Assim como acontece na internet, o sistema funciona por meio de uma única interface em que compradores de mídia se conectam diretamente com os anunciantes para efetuar a negociação. “Por meio de nossa ferramenta, é possível acessar todas as segmentações e publicações das editoras e jornais e criar campanhas, falar com leitores de segmentos específicos.
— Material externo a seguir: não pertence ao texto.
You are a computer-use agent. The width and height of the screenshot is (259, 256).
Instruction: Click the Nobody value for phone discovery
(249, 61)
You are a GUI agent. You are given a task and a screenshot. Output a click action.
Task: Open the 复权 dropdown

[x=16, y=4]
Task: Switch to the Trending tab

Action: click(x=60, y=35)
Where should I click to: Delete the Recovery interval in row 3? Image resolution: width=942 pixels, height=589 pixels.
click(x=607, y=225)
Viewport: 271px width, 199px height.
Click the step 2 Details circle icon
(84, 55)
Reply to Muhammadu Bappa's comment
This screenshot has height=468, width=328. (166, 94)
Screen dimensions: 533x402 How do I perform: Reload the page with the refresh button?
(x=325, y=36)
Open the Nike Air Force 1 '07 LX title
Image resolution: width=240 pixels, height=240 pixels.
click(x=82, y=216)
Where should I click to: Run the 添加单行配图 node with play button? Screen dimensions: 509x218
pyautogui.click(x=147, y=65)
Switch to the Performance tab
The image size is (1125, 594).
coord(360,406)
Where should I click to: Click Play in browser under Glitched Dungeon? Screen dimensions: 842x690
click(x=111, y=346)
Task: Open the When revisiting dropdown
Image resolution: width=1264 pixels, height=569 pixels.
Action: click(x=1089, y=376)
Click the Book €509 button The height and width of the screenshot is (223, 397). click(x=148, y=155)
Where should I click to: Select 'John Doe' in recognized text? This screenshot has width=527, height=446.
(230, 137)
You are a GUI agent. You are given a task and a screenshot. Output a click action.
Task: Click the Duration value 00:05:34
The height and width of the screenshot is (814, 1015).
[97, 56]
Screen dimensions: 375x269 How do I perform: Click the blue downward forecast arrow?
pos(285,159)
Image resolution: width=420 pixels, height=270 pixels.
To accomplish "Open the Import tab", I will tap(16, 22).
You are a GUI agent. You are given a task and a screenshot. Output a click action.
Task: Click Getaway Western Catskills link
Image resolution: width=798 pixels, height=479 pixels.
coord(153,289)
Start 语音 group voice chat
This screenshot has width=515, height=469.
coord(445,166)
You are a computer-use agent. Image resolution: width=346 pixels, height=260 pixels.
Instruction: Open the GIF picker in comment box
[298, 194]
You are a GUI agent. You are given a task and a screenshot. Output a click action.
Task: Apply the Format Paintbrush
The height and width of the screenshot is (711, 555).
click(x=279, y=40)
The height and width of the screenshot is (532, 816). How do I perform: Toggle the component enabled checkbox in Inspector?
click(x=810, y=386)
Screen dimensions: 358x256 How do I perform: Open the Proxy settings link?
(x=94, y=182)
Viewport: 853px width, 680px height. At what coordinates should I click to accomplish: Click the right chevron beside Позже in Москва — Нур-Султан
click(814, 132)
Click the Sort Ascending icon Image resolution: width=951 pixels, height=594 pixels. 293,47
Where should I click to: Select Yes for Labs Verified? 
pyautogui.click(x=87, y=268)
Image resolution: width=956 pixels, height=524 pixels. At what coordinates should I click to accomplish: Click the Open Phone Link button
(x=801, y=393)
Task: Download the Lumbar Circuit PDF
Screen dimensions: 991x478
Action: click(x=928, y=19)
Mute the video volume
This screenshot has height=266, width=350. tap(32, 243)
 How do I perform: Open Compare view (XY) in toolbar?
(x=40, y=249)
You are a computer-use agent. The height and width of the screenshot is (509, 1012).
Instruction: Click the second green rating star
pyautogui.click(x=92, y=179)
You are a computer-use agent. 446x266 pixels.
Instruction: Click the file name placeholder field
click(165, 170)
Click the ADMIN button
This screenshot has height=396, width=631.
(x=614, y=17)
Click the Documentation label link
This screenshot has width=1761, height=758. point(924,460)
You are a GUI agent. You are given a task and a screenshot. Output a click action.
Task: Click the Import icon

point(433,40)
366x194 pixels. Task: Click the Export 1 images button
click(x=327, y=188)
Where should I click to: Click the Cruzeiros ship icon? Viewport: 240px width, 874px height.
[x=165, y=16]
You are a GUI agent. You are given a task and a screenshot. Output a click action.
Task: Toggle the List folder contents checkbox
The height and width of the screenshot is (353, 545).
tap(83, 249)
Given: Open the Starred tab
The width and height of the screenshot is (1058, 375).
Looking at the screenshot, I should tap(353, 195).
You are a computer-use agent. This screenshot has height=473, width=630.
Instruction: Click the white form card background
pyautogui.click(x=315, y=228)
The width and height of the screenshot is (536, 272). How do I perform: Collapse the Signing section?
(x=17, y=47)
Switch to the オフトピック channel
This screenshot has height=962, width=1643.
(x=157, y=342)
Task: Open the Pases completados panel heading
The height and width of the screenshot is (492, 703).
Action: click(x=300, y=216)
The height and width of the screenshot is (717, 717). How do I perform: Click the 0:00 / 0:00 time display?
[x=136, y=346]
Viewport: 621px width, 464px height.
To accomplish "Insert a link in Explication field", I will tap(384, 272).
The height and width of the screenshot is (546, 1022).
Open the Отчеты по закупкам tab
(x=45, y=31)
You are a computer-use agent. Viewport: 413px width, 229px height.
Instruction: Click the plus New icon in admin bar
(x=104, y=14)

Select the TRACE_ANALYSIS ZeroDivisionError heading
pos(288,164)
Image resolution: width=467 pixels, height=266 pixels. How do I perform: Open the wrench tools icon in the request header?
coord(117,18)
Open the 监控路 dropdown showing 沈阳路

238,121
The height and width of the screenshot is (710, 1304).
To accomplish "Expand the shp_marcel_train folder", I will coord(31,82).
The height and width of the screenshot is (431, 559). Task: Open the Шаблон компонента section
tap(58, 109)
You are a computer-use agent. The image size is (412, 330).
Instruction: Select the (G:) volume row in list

Antes, o responsável pela compra de mídia precisava negociar com cada um dos veículos sem garantia de dialogar com o público escolhido” explica Marcelo Sant’Iago, country manager da MediaMath no Brasil.
Para o executivo, o modelo é considerado positivo para ambos os lados e experiências como esta mostram que isto pode se expandir além das fronteiras do digital “A tendência de crescimento é muito forte. A tecnologia veio para ajudar e não roubar o emprego de ninguém”, diz Sant’Iago.
Mudanças
O novo CEO da Predicta, André Santos, acrescenta que o crescimento da mídia programática é inexorável e que esse é um assunto muito quente no mercado. Para o executivo da empresa especializada em marketing digital, o modelo vai mudar inclusive a forma de precificar os portais. “O valor dos anúncios não será mais medido somente pelo posicionamento do portal, mas sim pela capacidade de conhecer mais a sua audiência, o que ela quer, seus hábitos de consumo. É aí que está o valor da mídia. Já há grandes anunciantes que não estão mais fechando pacotes como antes”, afirma ele.
Para o executivo, o modo tradicional de comprar espaço nos portais por seções e a compra programática devem conviver, uma complementando a outra. Ele também diz que em tempos de crise como a que estamos vivendo no país a mídia digital tende a crescer, já que é uma mídia mais barata. “A crise traz algumas oportunidades. As grandes empresas tendem a investir mais em digital em um ano de crise, porque é mais barata e é totalmente mensurável. Com a alta do dólar, nosso preço também se tornou mais competitivo porque a maioria dos nossos concorrentes são de empresas internacionais”, avalia Santos. De acordo com ele, o mês de março esquentou para a Predicta e está melhor do que o mesmo período do ano passado.